Olga comes out of the shower fifteen minutes later, after using all the hot water in the tank.
“They didn’t want to tell me if they’d released you or not, can you imagine?” she says, knotting a towel around her hair. “I could see you weren’t in the other cells as I went by, and that was a relief, but at the same time I was so mad at myself for getting you into this shit, oh my God!”
Olga goes into her room, pulls clean clothes out of the closet, and spreads them out on her bed, smiling.
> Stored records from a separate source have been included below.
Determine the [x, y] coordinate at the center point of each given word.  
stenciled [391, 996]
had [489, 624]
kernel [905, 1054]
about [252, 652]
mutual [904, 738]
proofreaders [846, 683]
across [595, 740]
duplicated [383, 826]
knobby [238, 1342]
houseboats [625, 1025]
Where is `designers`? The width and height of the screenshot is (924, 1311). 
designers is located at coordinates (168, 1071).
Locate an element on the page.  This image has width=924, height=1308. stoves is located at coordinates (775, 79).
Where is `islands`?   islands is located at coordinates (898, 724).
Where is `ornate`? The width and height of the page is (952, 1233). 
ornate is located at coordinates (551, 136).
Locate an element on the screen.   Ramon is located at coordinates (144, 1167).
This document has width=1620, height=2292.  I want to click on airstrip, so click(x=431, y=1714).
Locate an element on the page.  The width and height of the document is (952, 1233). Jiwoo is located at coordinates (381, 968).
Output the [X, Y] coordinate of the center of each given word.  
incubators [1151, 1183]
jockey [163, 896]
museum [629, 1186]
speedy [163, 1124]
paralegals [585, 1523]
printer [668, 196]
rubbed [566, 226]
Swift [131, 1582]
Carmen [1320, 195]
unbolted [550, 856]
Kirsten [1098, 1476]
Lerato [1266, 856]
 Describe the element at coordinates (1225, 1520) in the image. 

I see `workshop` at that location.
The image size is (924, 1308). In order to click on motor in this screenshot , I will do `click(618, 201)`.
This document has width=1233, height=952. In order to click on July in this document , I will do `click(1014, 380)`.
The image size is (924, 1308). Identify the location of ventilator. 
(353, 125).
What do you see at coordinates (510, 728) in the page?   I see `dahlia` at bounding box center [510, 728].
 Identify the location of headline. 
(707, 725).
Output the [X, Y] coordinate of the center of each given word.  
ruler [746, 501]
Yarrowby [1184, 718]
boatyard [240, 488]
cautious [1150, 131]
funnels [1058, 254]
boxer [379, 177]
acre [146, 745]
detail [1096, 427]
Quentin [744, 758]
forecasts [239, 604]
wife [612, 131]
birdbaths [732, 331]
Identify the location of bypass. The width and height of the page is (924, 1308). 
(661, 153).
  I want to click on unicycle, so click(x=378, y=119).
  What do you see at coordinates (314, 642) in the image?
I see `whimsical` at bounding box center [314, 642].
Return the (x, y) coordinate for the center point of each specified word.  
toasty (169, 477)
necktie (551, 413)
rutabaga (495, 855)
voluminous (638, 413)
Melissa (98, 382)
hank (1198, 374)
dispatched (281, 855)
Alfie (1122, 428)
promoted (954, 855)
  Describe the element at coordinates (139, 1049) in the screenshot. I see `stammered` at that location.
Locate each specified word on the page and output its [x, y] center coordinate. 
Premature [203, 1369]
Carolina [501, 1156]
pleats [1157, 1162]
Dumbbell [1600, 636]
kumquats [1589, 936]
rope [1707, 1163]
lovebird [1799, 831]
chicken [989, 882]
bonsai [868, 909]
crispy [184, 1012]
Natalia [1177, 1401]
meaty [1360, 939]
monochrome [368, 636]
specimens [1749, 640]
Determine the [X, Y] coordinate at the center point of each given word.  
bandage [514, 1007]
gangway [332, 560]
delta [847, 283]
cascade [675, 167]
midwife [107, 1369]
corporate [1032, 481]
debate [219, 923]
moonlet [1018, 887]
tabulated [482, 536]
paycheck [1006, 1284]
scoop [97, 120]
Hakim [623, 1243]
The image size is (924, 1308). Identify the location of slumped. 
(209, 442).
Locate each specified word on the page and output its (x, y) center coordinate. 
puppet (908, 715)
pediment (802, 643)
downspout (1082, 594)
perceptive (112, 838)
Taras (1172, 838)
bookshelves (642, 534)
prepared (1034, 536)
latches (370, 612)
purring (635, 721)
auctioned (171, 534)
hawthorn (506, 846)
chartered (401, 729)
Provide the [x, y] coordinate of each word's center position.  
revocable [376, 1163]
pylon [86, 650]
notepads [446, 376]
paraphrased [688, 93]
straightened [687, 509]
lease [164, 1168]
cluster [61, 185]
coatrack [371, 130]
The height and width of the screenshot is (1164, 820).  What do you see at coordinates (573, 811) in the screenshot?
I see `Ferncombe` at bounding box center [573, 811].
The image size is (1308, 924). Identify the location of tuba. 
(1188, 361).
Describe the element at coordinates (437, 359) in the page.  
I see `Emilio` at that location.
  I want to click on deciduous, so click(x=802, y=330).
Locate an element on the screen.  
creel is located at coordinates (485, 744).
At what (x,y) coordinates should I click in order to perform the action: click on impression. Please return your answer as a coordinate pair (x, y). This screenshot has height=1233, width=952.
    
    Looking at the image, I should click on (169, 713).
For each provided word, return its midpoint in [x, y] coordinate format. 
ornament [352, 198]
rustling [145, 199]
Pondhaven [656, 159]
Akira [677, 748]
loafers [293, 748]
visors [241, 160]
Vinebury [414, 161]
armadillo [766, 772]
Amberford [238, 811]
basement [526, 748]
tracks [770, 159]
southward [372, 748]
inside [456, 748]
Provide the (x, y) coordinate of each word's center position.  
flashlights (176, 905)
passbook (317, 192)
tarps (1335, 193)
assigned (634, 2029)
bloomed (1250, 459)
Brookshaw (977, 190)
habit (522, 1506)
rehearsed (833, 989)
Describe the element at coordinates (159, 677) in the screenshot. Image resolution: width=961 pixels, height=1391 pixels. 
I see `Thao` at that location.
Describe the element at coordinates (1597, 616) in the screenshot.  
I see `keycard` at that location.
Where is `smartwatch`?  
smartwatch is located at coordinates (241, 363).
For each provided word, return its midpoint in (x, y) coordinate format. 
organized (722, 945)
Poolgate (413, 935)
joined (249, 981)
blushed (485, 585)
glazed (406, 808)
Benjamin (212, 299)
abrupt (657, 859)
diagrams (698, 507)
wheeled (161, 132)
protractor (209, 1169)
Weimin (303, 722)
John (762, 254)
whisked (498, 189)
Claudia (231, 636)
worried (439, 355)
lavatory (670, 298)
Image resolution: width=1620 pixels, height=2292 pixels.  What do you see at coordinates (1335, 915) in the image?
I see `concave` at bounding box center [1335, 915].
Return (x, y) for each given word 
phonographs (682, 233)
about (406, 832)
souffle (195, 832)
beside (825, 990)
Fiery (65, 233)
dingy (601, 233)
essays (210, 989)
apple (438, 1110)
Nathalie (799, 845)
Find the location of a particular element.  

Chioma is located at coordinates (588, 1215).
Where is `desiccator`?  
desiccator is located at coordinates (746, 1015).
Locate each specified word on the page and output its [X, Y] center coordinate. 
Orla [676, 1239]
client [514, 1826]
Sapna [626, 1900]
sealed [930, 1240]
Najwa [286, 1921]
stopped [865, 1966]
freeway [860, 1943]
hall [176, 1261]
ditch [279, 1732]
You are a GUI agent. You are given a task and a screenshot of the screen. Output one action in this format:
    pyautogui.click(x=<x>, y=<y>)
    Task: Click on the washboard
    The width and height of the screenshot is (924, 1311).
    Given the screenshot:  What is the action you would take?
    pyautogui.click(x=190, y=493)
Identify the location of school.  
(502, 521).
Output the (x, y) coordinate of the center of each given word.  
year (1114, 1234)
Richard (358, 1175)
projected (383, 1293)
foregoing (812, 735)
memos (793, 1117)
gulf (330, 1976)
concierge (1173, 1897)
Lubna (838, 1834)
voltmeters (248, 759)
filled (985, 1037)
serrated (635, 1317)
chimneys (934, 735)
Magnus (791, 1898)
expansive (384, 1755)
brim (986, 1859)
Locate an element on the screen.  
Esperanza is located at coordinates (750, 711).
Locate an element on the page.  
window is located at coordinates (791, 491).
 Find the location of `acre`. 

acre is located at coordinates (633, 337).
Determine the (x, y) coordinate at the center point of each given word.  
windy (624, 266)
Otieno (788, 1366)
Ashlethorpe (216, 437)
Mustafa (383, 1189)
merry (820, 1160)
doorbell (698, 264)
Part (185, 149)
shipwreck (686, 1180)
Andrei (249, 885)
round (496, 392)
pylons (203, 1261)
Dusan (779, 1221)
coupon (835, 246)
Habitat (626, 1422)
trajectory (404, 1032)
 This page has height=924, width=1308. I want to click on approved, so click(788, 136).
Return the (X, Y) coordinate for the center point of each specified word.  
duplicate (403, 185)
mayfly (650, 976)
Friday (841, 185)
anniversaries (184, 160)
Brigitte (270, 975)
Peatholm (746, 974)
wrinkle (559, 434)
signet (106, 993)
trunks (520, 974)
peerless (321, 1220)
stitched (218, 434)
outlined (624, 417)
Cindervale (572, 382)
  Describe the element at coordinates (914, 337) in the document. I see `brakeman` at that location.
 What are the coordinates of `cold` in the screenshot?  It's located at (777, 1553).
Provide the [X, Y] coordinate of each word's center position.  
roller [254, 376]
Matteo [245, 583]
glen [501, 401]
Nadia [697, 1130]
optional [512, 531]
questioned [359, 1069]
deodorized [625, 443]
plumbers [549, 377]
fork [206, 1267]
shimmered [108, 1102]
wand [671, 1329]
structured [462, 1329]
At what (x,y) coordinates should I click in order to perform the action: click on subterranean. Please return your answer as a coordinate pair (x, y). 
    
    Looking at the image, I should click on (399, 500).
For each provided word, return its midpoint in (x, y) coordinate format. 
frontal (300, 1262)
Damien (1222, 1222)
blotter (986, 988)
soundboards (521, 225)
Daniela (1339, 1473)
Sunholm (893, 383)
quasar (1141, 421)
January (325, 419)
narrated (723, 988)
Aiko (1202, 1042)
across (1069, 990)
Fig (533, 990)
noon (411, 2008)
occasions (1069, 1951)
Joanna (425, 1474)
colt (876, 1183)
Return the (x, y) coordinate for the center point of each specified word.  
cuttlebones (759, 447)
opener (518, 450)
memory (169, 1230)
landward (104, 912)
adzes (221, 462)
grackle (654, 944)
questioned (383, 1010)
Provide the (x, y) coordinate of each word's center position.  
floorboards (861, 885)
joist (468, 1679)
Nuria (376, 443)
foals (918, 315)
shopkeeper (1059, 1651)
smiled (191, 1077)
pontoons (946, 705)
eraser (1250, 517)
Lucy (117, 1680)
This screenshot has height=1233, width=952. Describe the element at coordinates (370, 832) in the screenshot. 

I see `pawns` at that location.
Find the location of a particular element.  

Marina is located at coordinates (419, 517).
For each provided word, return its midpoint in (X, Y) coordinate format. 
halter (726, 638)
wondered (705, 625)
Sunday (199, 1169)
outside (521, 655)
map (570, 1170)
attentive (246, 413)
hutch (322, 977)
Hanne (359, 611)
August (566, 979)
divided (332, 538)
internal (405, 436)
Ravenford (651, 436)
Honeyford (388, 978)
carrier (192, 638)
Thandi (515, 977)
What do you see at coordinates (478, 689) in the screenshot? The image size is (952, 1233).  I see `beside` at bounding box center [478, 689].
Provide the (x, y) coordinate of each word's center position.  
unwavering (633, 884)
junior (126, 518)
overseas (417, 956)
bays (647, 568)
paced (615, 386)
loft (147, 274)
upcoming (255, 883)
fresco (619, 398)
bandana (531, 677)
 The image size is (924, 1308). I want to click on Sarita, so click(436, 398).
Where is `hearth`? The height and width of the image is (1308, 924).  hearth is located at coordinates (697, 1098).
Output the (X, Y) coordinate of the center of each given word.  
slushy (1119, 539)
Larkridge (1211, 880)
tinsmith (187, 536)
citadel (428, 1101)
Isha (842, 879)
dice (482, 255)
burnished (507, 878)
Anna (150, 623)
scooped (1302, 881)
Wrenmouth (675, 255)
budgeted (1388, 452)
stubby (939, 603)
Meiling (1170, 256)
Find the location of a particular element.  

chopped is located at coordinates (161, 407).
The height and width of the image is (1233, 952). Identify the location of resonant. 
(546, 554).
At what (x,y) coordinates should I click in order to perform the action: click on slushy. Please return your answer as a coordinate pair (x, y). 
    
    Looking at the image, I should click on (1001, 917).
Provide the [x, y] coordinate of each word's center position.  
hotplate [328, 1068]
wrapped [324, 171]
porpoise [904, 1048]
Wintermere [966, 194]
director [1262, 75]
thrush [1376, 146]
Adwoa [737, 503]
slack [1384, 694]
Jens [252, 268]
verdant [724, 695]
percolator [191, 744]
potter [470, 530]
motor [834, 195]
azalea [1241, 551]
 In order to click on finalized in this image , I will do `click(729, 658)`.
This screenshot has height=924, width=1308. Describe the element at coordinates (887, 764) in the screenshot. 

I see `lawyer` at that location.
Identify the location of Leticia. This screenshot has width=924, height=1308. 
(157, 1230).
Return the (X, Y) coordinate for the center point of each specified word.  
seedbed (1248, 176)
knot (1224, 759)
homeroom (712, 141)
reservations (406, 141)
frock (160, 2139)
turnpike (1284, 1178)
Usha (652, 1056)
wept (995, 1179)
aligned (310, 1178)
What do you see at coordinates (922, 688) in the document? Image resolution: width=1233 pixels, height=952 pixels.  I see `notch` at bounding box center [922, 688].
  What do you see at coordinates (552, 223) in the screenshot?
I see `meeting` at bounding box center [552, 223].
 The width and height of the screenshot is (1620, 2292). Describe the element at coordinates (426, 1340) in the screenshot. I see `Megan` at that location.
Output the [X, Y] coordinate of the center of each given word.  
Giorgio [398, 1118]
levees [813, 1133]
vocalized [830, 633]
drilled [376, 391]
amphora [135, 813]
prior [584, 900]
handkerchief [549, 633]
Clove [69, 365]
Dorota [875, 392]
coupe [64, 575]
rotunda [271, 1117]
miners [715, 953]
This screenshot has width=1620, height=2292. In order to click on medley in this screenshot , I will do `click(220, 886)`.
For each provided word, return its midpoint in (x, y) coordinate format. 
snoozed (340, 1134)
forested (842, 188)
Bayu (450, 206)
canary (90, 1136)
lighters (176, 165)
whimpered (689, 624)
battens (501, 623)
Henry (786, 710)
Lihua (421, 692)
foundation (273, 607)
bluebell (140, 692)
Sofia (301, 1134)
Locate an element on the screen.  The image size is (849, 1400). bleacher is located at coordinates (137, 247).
What a joy to be able to pick what you’re going to put on, just think of it! Yes, that makes her smile: this kind of thing is so trivial in ordinary life but so extraordinary after captivity. She drops her bath towel without hiding from Juliette and puts on panties, a black miniskirt, and a T-shirt, while Juliette senses the moment is approaching when she’ll have to tell her about the evening that followed her return to Tel Aviv. How can she avoid it? But she’s such a bad liar!
“I hope we’ll be able to make that trip together again,” she says to change the subject.
“Oh yes,” Olga answers, “the desert is so beautiful.”
“You know, still further south, there are landscapes that look like the surface of the moon.”
“You’re not hungry?” Olga asks.
They go down to eat a salad in the pedestrian shopping street below the building, and of course Olga finally asks her what she did when she got back to Tel Aviv the previous Saturday night.
“You must’ve called Manu when you got back, right?”
“Not right away, no,” Juliette answers, somewhat taken aback. “I was exhausted, I just wanted to sleep.”
“Poor Jul! It must have been awful to go back in that bus,” Olga says sympathetically.
“Especially after what happened to us.”
“And the next day, you did call him, finally?”
“Umm, well, no,” Juliette admits, embarrassed. “No, no, the next day not at all, I waited for him to… well, I mean, here’s what happened: I bumped into him as I was going to work, that’s what… and he already knew, can you believe it?”
Olga takes her hand again and squeezes it hard in hers, without trying to find out if she called Elias or not that night. Or the next day. At one time or another, in any case. Decidedly, the topic is too hot to touch. She can see it by Juliette’s embarrassment as soon as they get near the theme, so she creates a diversion by bringing up her return to work.
“I’ll go there tomorrow,” Olga says. “You can’t just go straight from jail to job. You think I’ll be able to get back into it easily, Jul? I’m so afraid they’ll look at me like I have the plague.”